To then workout how much of that remaining 88% of the processing time is needed for 2GB at 336GB/s versus the 10GBs at 560GBs - to give each GB equally processing capacity we need to scale the 2GBs by the 5/3rds and treat it as (10/3) 3.3GBs vs 10GBs, effectively normalizing the bandwidths for both pools.
That way you get A) = 3.3/13.3 x 0.88 and B) = 10/13.3 x 0.88 to get
A) (10/3) /(40/3) x0.88 = (30/120) x 0.88 = (1/4) x 0.88 = 0.22
B) 10/(40/3) x 0.88 = (30/40) x 0.88 = (3/4) x 0.88 = 0.66
so then we get in total for the CPU memory (0.12 + A) x 336 = (0.12 + 0. 22) x 336 = 114.24 GB/s
+
the GPU side 0.66 x 560 = 369.6 GB/s
= 483.84 GB/s
which in these idealised circumstances is already a lot closer to the unified 448GB/s of the PS5 bandwidth and in real terms the 22%(0.22) percent of the 336GBs isn't 114.24GBs for the GPU, because it is wasteful by a factor of 5/3rds meaning in real bandwidth terms to the GPU it is actually 44.35GBs, which when added back to the 66% (0.66) 369.6 GB/s produces a GPU total effective bandwidth of ~414GB/s versus the PS5's 408GB/s.

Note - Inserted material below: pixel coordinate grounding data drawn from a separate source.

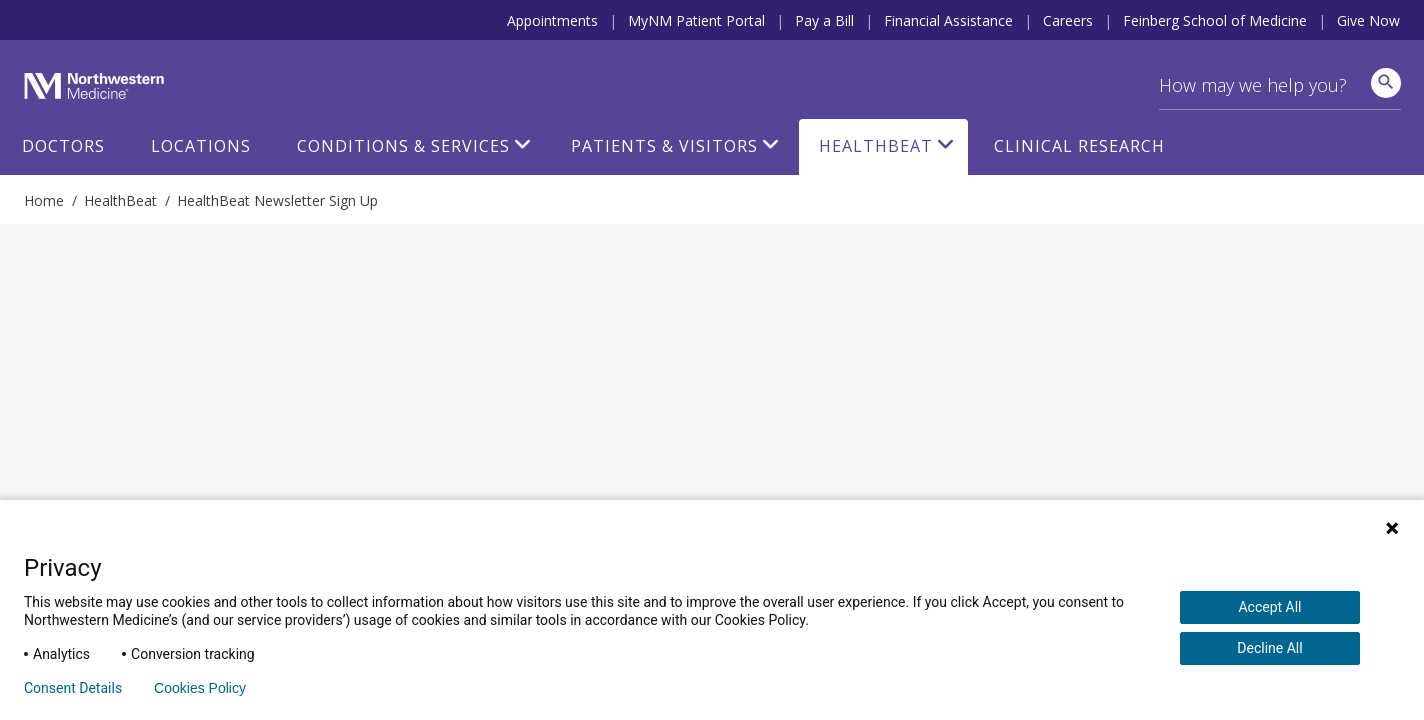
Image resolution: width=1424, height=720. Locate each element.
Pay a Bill (824, 20)
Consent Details (73, 688)
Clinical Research (1079, 146)
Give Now (1368, 20)
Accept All (1269, 607)
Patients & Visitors (664, 146)
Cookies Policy (200, 688)
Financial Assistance (948, 20)
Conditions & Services (403, 146)
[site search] (1386, 83)
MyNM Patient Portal (696, 20)
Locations (201, 146)
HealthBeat (876, 146)
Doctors (63, 146)
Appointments (552, 20)
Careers (1068, 20)
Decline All (1269, 648)
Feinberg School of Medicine (1215, 20)
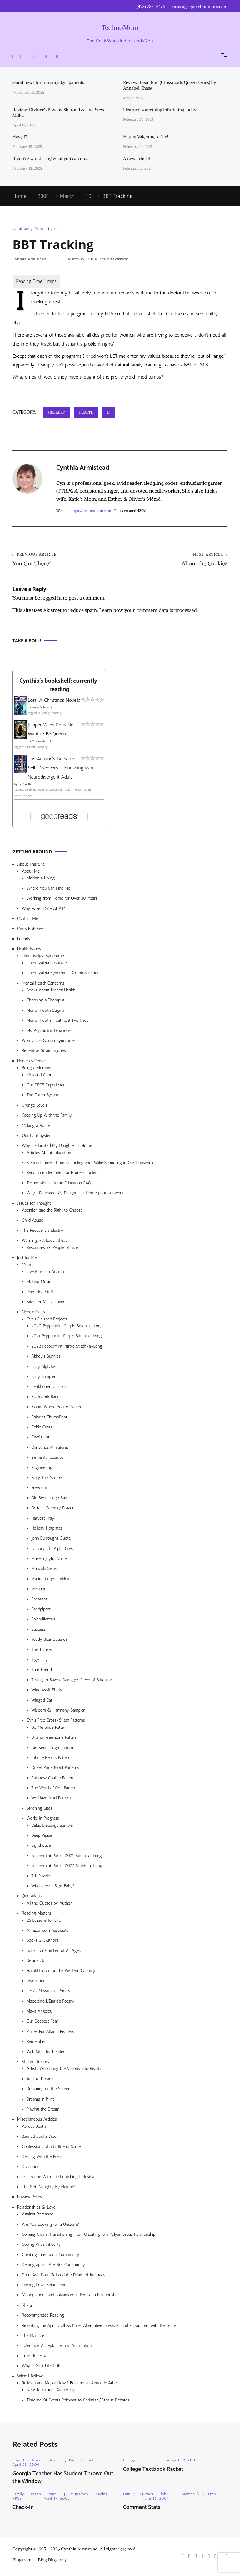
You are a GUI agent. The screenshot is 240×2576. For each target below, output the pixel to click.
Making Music (39, 1283)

The major missing piece here is that this is all idealised for the XsX memory use, without the big efficiency losses of copying between the pools with redundant data that are necessary, the need for a second garbage collector/memory defragger for the slower pool taking further bandwidth time, and the small percentage memory controller efficiency loss for switching modes/pools, even if assuming all of those solutions are perfect too despite the greater complexity.
Realistically the XsX using 10GBs for VRAM probably matches the PS5 for real-time GPU bandwidth, and at 12GBs in real game code is probably (90% of that 414GB number via complexity) around the 370GB/s - obviously still ignoring that all these figures will be actually lower scaled equivalents of their theoretical maximums used here.